I mean, look at this for an example: http://www.theatlantic.com/national...s-apart-over-the-confrontation-clause/258634/ - Five justices essentially disagree with the final ruling. How is that possible? Ask a lawyer.
 
Based on the trend of the rulings lately, this ruling is probably not really going to be a true "5-4" ruling but more like a 3-2-2-1-1 ruling with five separate opinions where ultimately the short version is a 5-4 vote against it but lots of vaguaries and concurring and dissenting opinions so the end result ends up extremely confusing.

Kind of like Bush vs Gore where the initial opinion of the ruling was that it was in Gore's favor but after figuring out the different opinions it turned out it wasn't.

I mean, look at this for an example: http://www.theatlantic.com/national...s-apart-over-the-confrontation-clause/258634/ - Five justices essentially disagree with the final ruling. How is that possible?
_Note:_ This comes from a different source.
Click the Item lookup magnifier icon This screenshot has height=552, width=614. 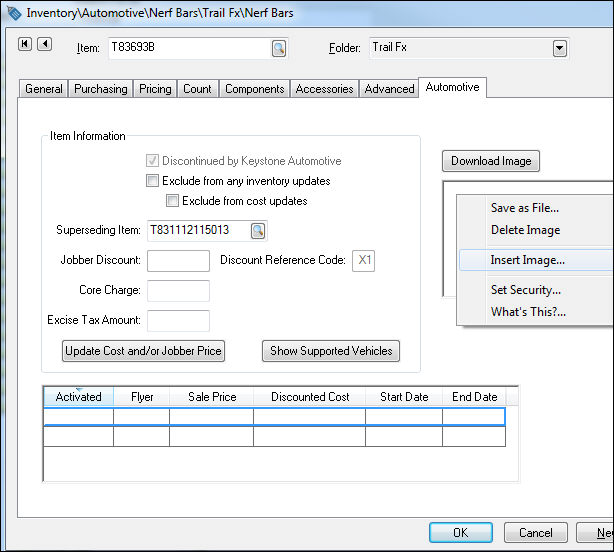click(278, 48)
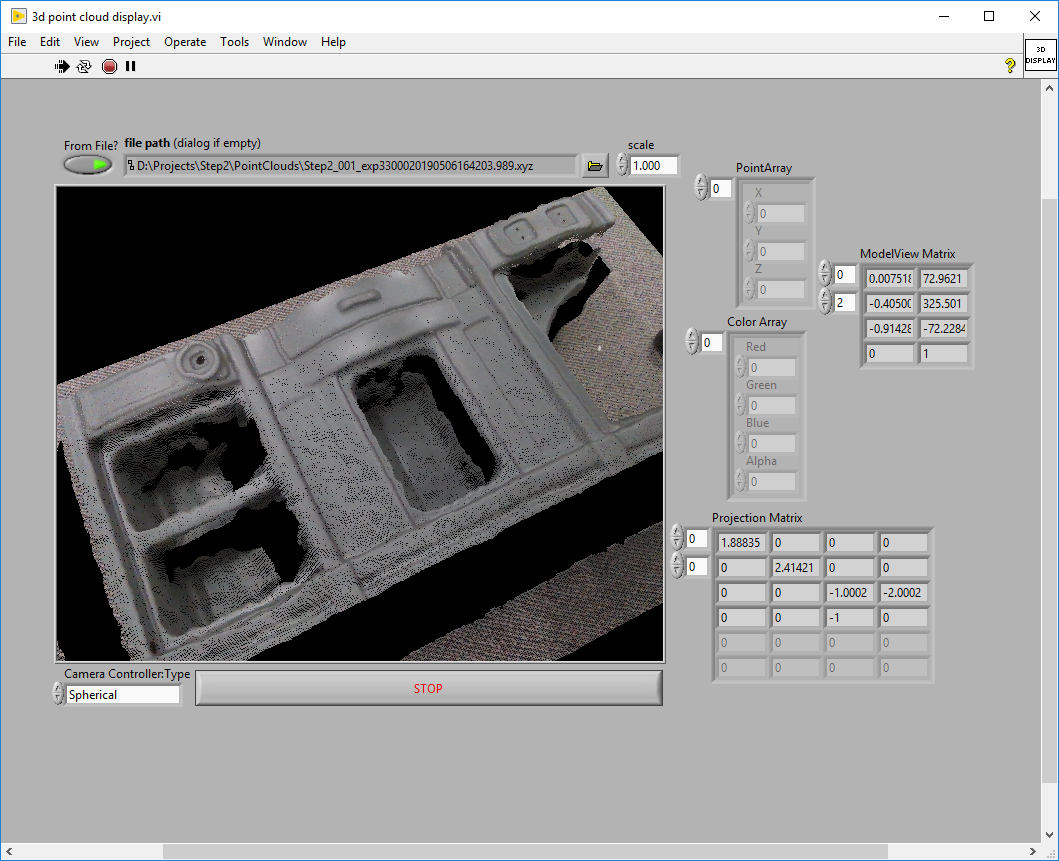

Ask a lawyer.

tl;dr the wingnut judges vote to appease their corporate cronies and make up whatever reason they feel like, even if it violates precedent and especially if it requires another Bush v Gore style 'don't hold us to this ruling in the future, yes, we know it's laughably hackish' no-precedent clause.
 
Hopefully they will completely reject it. WSJ had a recent piece detailing how obama was in bed with the pharmaceutical companies during the write up of this law.

They would stand to make billions at our expense.

Docs would take a beating as we are not 1/100 as powerful as drug companies and hospital corporations (owned by connected families like the Frists).

I hope it is struck down with maintenance of FFS and CPT codes with expansion of medicare coverage but with rationing of healthcare (i.e. death panels - the next time a 75 year old gets a GBM they will be sent home to die a peaceful death 6 months from now, rather than undergoing surgery, prolonged hospital stays, radiation and chemo to die 12 months from now)
 
Hopefully they will completely reject it. WSJ had a recent piece detailing how obama was in bed with the pharmaceutical companies during the write up of this law.

They would stand to make billions at our expense.

Docs would take a beating as we are not 1/100 as powerful as drug companies and hospital corporations (owned by connected families like the Frists).

I hope it is struck down with maintenance of FFS and CPT codes with expansion of medicare coverage but with rationing of healthcare (i.e. death panels - the next time a 75 year old gets a GBM they will be sent home to die a peaceful death 6 months from now, rather than undergoing surgery, prolonged hospital stays, radiation and chemo to die 12 months from now)

Are you a conservative making a liberal argument to spite Obama, or a liberal being consistent?
 
Hopefully they will completely reject it. WSJ had a recent piece detailing how obama was in bed with the pharmaceutical companies during the write up of this law.

Did they mention the $150,000 that the insurance companies gave to Clarence Thomas's wife?
 
Well here comes the decision............ the wait is FINALLY over!